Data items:
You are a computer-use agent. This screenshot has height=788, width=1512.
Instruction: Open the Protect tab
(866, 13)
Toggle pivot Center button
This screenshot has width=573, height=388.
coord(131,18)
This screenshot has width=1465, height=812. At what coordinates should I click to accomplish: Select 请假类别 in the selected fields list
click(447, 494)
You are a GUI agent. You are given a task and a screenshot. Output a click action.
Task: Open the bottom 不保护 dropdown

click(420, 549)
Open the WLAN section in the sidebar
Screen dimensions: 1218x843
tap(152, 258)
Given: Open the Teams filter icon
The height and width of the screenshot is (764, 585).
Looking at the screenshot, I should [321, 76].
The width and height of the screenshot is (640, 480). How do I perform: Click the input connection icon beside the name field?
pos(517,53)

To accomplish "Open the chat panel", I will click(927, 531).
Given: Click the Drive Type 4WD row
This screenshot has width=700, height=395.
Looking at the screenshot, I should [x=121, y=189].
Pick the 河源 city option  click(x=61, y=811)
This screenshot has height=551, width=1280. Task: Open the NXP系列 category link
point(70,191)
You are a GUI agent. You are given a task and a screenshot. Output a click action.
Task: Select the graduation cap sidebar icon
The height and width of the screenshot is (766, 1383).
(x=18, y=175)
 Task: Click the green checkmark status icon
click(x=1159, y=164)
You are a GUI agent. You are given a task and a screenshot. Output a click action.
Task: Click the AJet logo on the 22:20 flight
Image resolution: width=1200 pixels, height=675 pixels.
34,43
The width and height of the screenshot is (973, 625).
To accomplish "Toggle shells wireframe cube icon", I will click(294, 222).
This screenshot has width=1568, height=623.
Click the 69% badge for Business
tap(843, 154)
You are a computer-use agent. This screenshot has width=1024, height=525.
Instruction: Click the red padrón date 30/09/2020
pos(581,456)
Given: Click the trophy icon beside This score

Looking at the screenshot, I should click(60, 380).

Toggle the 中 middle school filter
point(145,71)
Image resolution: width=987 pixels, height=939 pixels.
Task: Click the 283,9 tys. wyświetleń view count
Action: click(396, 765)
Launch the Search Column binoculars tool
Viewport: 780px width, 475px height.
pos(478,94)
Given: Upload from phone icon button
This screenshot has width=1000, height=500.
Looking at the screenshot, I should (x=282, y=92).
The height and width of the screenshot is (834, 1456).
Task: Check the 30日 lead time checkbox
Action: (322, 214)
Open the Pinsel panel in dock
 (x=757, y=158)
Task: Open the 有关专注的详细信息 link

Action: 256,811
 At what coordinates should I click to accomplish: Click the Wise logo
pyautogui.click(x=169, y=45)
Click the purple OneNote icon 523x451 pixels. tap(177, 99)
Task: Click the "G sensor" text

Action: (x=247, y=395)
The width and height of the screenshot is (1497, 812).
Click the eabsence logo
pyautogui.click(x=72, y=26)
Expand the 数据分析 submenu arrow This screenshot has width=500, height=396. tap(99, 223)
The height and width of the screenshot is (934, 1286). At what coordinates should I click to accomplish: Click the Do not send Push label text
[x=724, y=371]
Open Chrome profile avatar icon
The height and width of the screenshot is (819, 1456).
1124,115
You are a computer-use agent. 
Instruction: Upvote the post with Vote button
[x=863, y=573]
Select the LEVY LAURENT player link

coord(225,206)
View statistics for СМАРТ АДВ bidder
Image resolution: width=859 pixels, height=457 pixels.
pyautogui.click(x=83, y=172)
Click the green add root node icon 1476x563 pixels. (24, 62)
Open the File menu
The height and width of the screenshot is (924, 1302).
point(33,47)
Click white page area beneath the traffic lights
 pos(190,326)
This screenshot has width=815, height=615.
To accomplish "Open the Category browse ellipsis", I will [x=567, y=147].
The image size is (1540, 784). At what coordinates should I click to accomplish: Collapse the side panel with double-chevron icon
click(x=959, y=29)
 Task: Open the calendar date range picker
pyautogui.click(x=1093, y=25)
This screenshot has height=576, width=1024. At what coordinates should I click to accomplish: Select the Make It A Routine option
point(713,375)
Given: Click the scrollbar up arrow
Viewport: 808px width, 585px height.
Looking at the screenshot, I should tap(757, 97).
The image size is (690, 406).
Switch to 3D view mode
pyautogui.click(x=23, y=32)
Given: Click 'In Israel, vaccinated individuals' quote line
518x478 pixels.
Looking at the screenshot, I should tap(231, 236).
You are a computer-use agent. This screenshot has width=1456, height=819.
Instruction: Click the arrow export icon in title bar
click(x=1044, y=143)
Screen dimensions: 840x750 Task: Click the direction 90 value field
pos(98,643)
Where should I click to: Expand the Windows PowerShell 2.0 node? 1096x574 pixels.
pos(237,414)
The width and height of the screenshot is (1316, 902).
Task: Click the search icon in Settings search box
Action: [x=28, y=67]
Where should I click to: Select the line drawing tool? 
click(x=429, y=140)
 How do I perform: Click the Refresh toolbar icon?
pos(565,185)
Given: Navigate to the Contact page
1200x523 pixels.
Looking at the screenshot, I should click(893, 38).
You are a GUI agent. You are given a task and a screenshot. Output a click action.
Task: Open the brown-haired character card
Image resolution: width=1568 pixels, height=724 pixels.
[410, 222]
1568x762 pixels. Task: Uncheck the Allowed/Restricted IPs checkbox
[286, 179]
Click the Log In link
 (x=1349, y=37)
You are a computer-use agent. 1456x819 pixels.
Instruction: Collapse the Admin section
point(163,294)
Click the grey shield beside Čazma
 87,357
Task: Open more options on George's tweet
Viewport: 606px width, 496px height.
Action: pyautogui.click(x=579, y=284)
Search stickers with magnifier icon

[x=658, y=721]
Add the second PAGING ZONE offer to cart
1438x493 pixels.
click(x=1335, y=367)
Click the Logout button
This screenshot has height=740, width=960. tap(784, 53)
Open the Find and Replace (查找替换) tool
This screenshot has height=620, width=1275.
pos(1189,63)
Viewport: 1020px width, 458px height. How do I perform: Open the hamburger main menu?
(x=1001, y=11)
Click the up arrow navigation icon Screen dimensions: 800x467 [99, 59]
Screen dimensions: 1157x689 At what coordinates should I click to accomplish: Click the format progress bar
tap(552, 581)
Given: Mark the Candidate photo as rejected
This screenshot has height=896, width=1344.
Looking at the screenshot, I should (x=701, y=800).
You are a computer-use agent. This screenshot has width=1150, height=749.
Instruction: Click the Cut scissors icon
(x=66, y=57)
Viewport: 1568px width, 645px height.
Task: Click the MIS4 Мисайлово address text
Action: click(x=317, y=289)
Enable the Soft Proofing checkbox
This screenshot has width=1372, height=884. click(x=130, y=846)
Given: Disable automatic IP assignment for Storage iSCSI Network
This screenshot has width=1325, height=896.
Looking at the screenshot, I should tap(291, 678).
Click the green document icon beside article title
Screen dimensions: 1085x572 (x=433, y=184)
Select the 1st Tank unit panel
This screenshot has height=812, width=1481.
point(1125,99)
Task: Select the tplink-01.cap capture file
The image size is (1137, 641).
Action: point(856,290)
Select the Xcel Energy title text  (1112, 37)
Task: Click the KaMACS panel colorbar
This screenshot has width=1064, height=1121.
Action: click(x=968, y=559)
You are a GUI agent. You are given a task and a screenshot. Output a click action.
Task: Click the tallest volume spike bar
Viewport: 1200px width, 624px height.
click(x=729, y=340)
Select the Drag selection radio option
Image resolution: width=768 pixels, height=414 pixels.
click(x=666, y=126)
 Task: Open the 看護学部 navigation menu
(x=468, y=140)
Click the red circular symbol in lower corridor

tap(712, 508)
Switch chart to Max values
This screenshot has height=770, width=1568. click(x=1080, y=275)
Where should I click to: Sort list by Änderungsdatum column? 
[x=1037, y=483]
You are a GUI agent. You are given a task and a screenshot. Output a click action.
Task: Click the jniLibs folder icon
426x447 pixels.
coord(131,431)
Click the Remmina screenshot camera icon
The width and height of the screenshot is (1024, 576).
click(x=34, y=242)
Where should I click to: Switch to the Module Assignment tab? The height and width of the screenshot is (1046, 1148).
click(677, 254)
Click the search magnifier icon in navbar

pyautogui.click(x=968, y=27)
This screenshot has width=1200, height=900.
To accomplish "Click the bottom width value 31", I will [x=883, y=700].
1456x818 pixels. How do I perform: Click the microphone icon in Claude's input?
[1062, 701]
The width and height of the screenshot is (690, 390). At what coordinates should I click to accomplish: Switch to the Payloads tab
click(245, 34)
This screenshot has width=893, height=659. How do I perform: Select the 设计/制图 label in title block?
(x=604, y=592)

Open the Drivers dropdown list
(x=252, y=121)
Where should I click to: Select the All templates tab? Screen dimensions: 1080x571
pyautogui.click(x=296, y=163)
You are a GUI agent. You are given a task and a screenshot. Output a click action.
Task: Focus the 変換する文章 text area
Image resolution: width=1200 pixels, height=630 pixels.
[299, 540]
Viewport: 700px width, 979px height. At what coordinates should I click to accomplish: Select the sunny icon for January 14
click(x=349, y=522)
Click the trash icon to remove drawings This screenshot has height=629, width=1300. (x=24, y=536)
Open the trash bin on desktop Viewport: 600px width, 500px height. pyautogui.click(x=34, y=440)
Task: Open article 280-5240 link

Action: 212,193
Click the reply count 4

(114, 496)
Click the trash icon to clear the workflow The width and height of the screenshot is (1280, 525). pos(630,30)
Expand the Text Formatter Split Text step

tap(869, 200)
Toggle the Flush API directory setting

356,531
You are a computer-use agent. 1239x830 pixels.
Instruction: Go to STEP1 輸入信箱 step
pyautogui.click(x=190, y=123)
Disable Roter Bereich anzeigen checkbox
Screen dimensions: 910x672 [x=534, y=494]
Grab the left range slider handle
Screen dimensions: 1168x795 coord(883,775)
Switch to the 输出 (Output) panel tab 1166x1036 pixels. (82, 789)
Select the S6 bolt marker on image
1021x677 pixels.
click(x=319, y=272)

Exercise brief:
Retype the items exactly, starting with the line that contains "Click the green document" and going on through the line that contains "Select the Xcel".

Problem solution:
Click the green document icon beside article title
Screen dimensions: 1085x572 (x=433, y=184)
Select the 1st Tank unit panel
This screenshot has height=812, width=1481.
point(1125,99)
Task: Select the tplink-01.cap capture file
The image size is (1137, 641).
Action: point(856,290)
Select the Xcel Energy title text  (1112, 37)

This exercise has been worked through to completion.